Real-estate agent Rochelle Atlas Maize planned to market the home using the short-video app.

By Candace Taylor
Mon, Jul 5, 2021 10:33amGrey Clock 4 min

The first time real-estate agent Rochelle Atlas Maize saw Julie Stevens’ home in Santa Monica, Calif., she knew it would be perfect for TikTok. The house had a two-storey waterslide into the swimming pool. In the basement, there was a video production area with a projector screen, lighting and microphones, and a hidden room containing an art studio.

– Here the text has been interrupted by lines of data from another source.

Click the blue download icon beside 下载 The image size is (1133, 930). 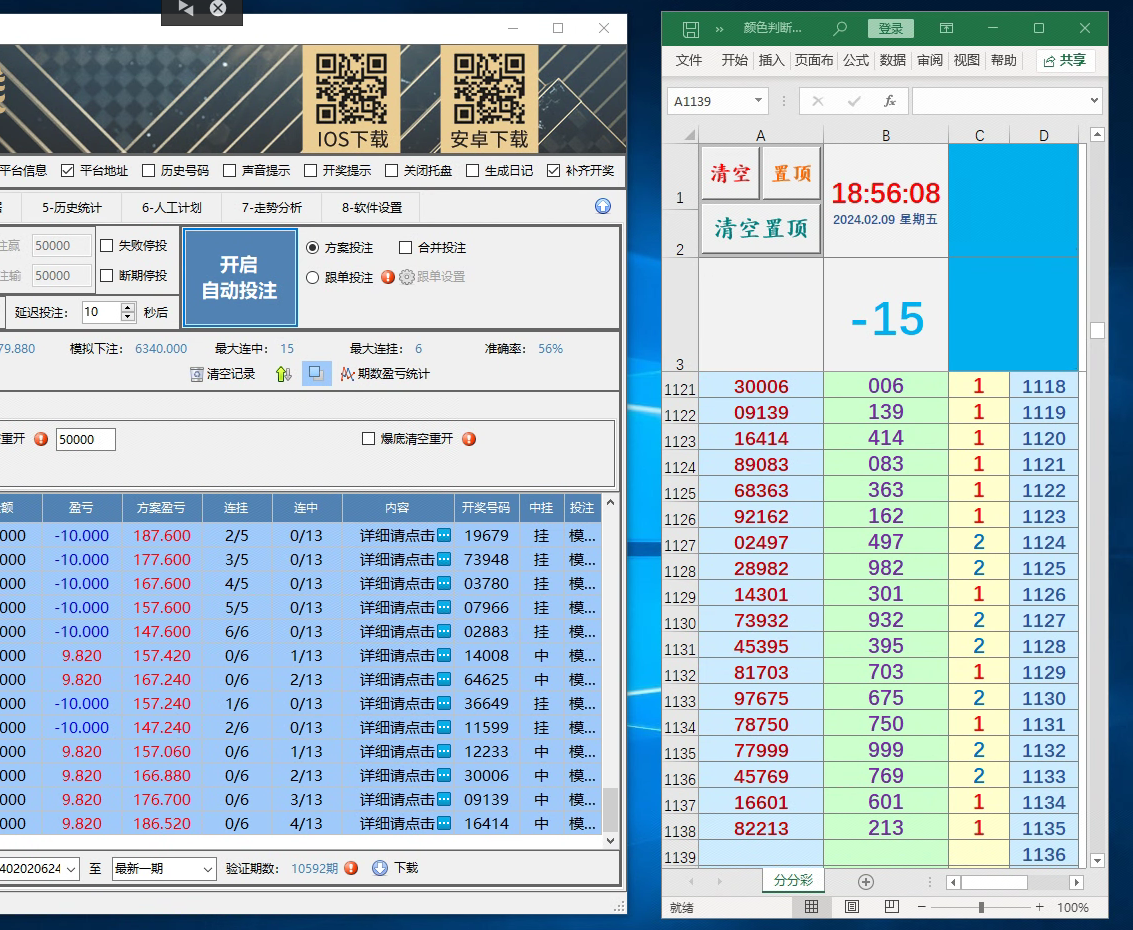380,868
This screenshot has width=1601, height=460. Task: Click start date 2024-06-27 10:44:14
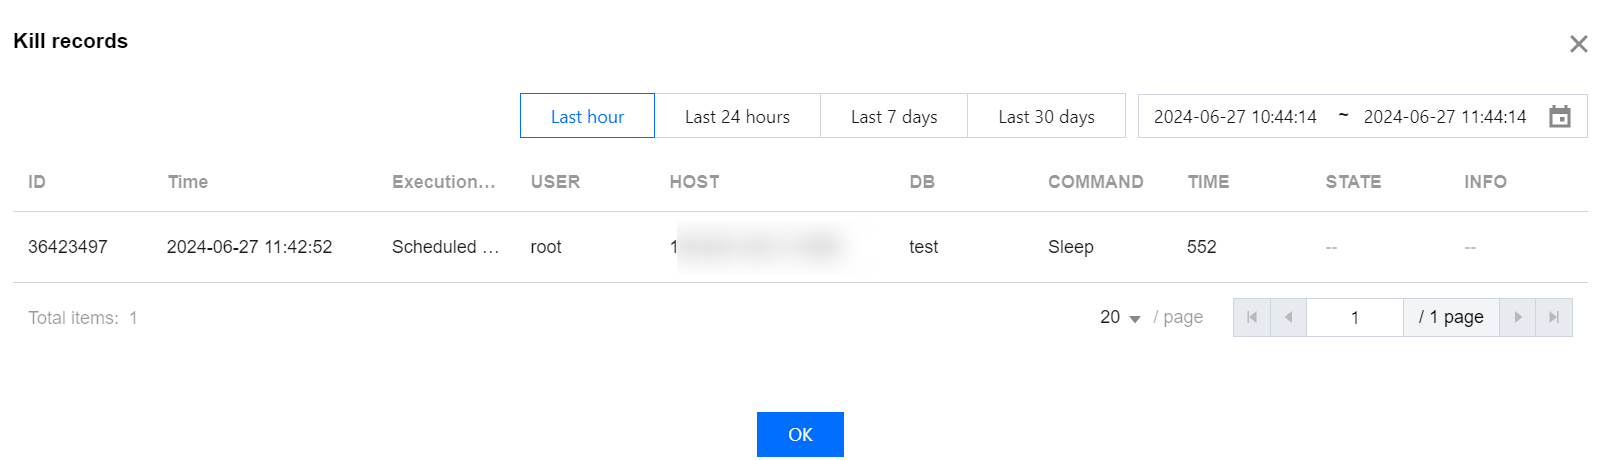coord(1235,117)
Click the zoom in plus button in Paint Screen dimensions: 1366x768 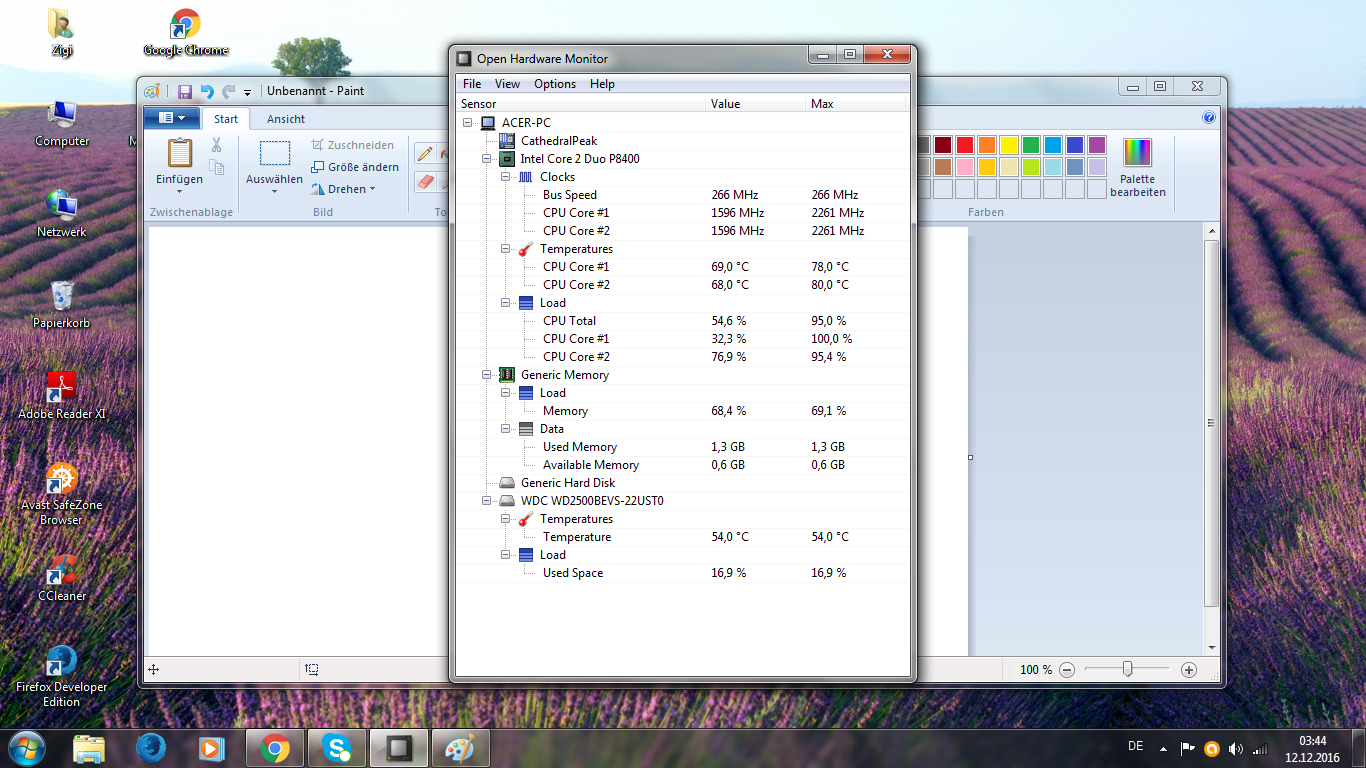tap(1189, 670)
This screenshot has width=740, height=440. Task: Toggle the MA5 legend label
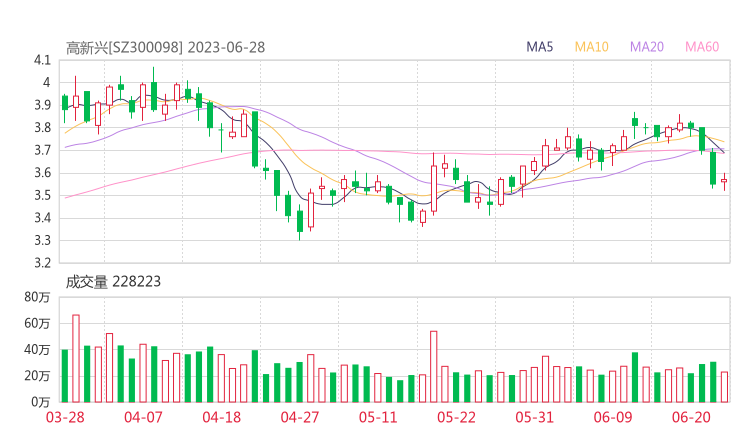(x=540, y=47)
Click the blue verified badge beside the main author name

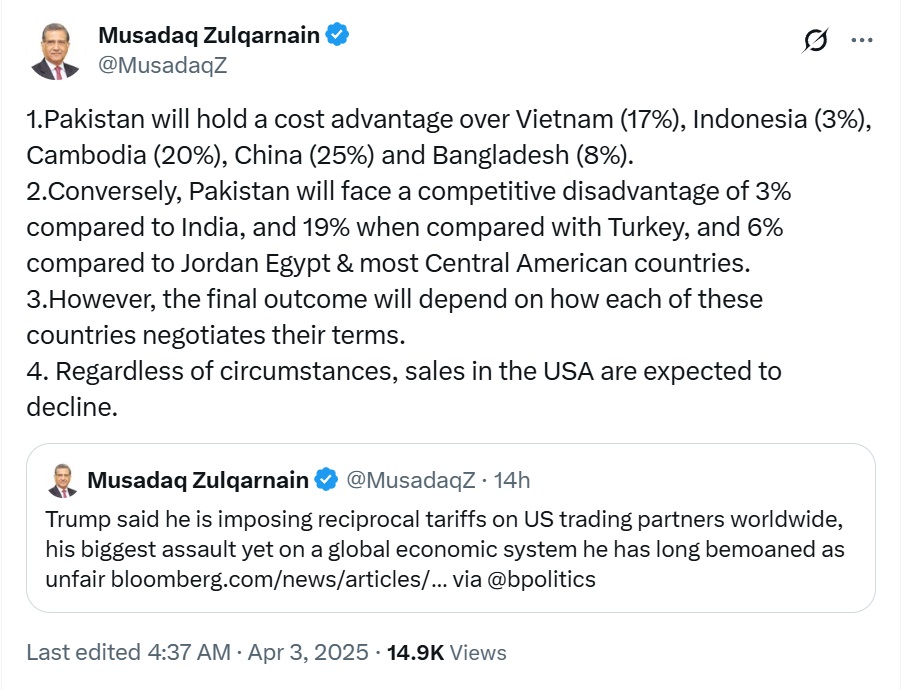[338, 35]
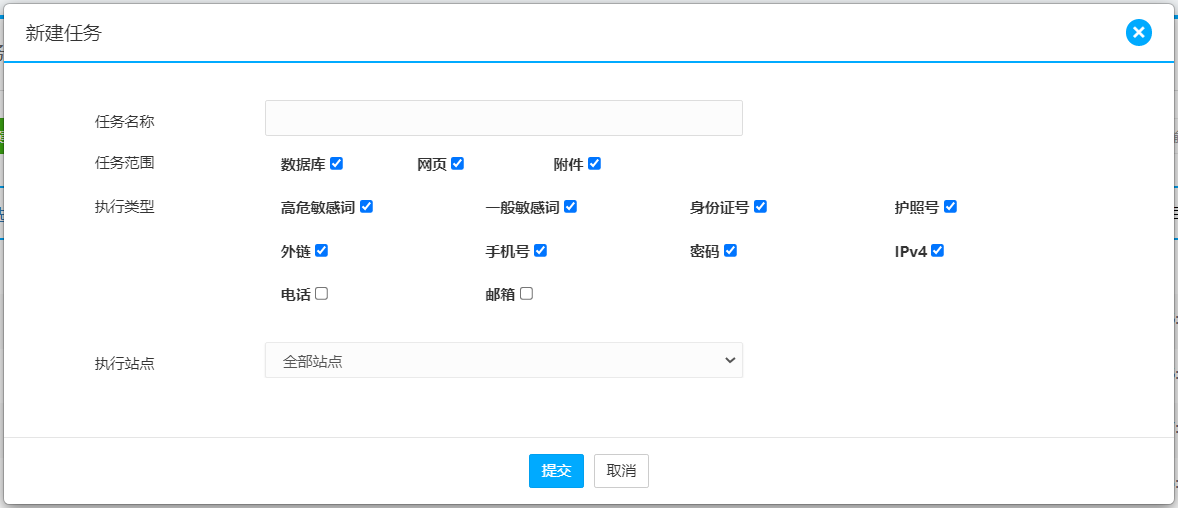Screen dimensions: 1178x508
Task: Disable the 高危敏感词 checkbox
Action: point(366,207)
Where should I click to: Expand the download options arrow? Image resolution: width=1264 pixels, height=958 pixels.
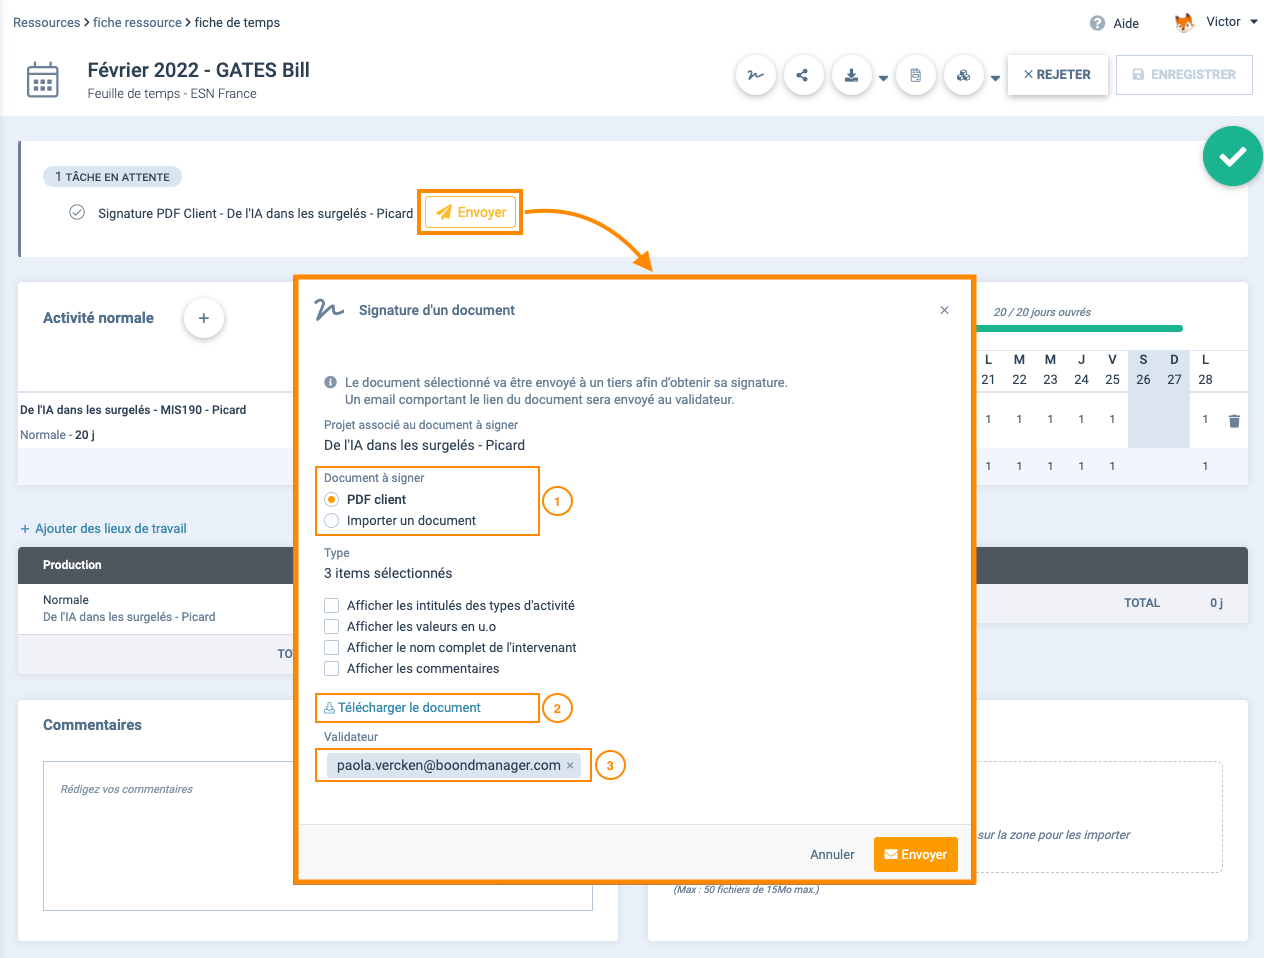pyautogui.click(x=883, y=78)
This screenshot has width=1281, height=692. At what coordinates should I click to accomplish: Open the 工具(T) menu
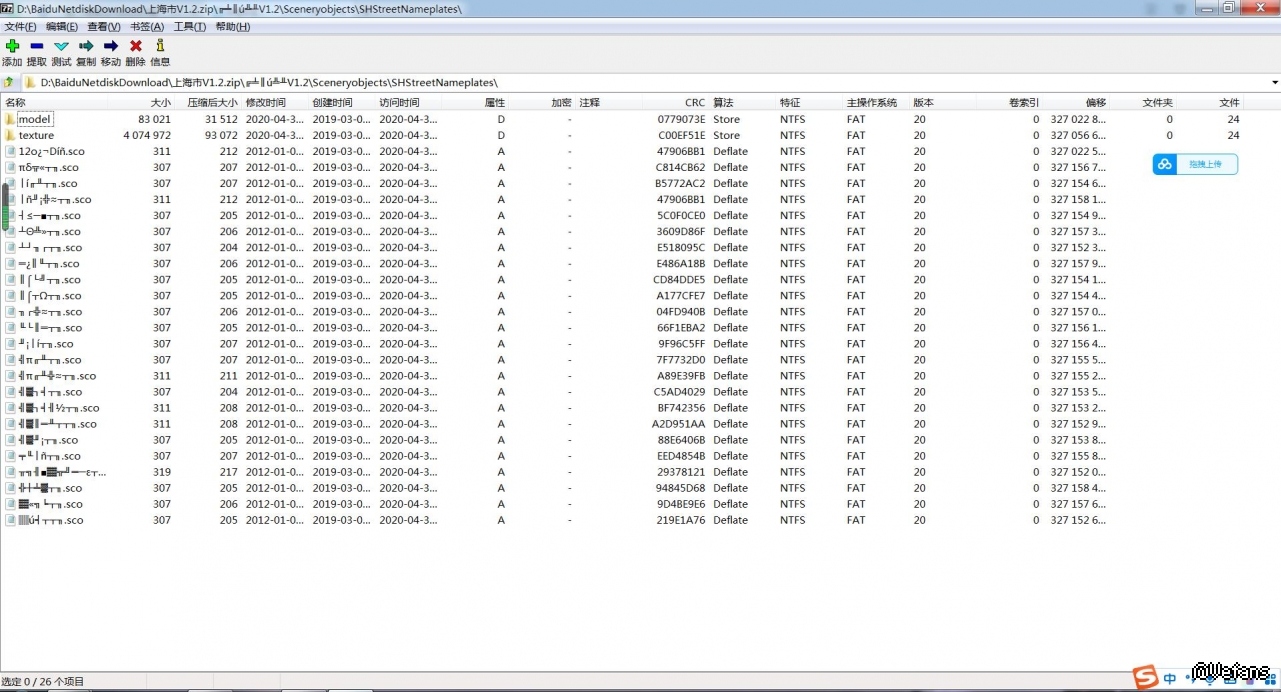click(x=189, y=27)
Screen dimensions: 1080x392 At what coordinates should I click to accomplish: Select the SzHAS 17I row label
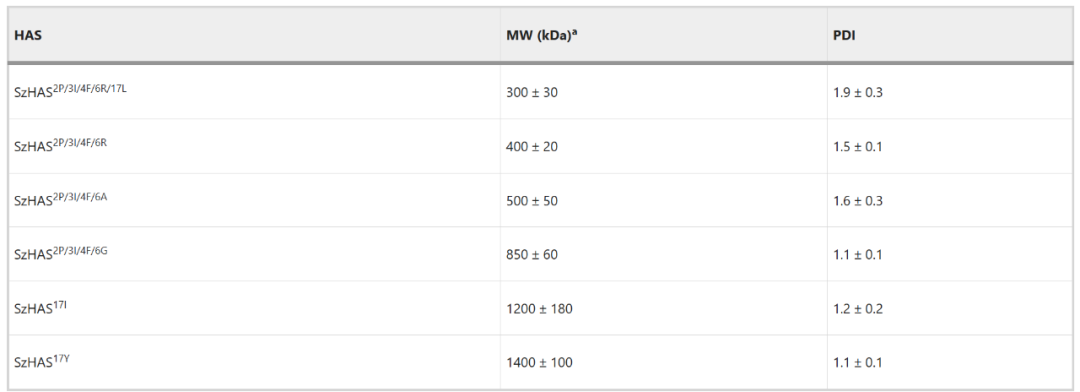40,308
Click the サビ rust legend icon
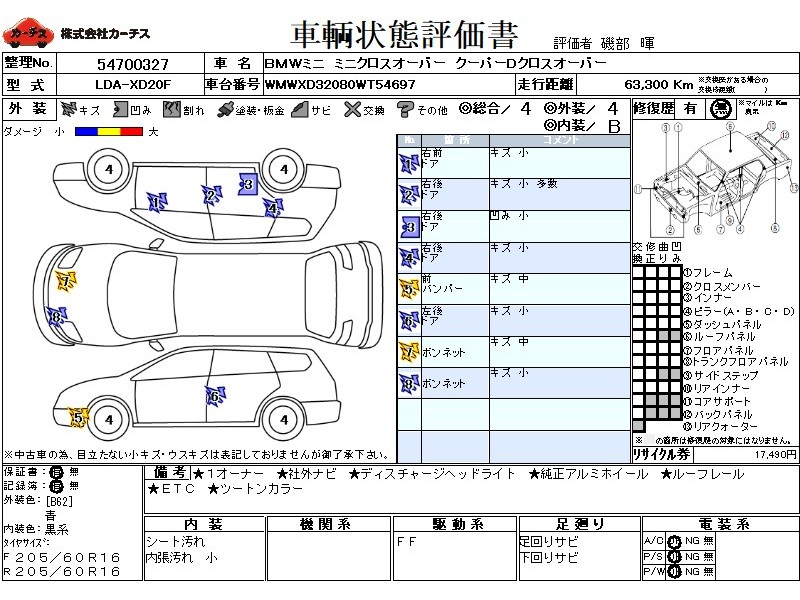Screen dimensions: 800x600 [300, 109]
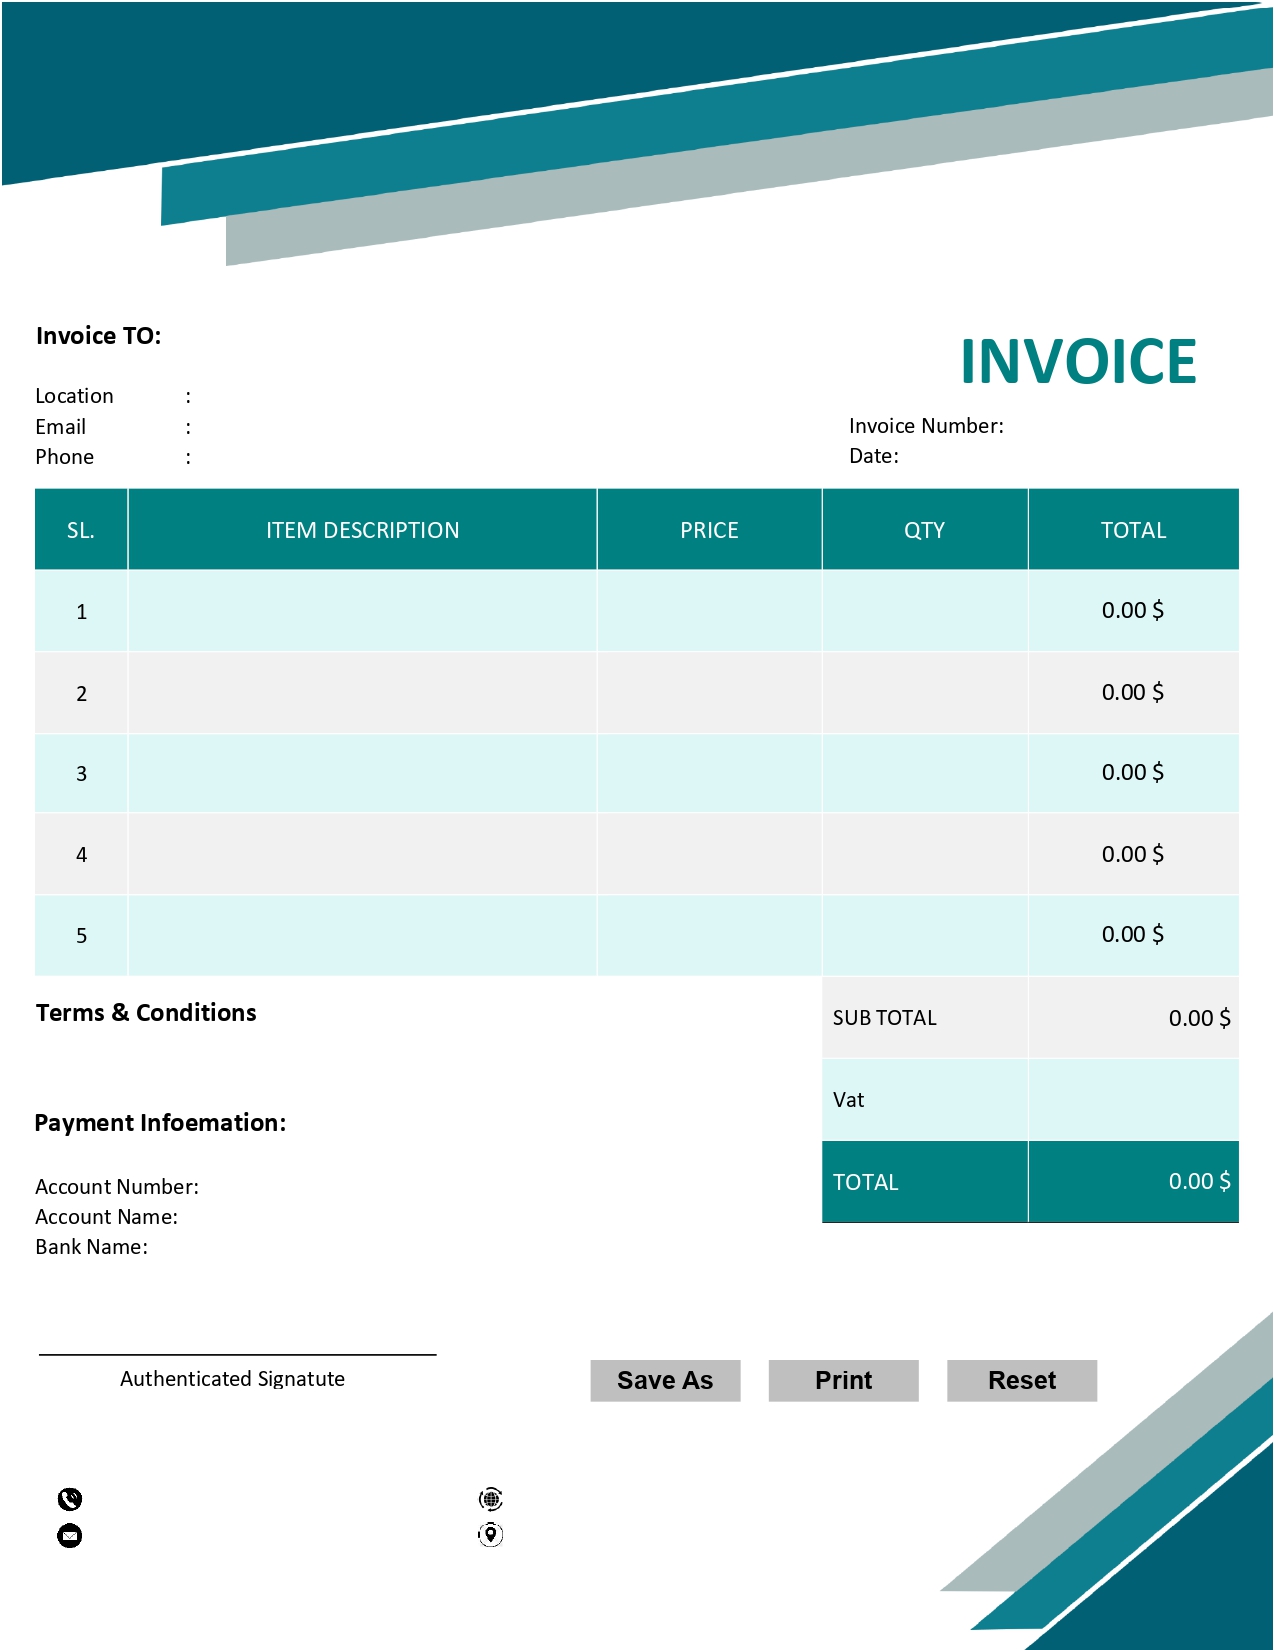Focus the QTY cell in row 3
The image size is (1275, 1650).
pyautogui.click(x=924, y=773)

“It just clicked when I went down there,” Ms. Maize said. She remembers thinking, ‘I got to market this to TikTokers.’”

A few months later, Ms. Maize made the house available as a free location for influencers to create social-media content. Within two weeks of hitting the market, the property was in escrow after receiving multiple offers. It closed in May for approx. $6.9 million, just under its latest asking price of approx. $7.09 million.

“It was brilliant,” Ms. Stevens, 54, said of the strategy.

An artist and founder of the BeTini line of low-calorie cocktails, Ms. Stevens had lived in the six-bedroom, contemporary-style house for about 14 years with her two children. She had added a number of features to the home.


Her son is a musician, so she built a recording studio for him in the basement. She also set up a projector screen that would show imagery as a backdrop for his music videos, and custom racks to hold lighting and microphones. For her daughter and herself, she created an art studio with a kiln concealed behind a bookcase. And the slide? That was fun for the whole family.

“I think I’m just a giant child at heart,” she said. The slide, which goes from a roof deck atop the garage through a playhouse and into the pool, is “a blast,” she said, adding, “When my kids were young, we were the place to go for playdates.”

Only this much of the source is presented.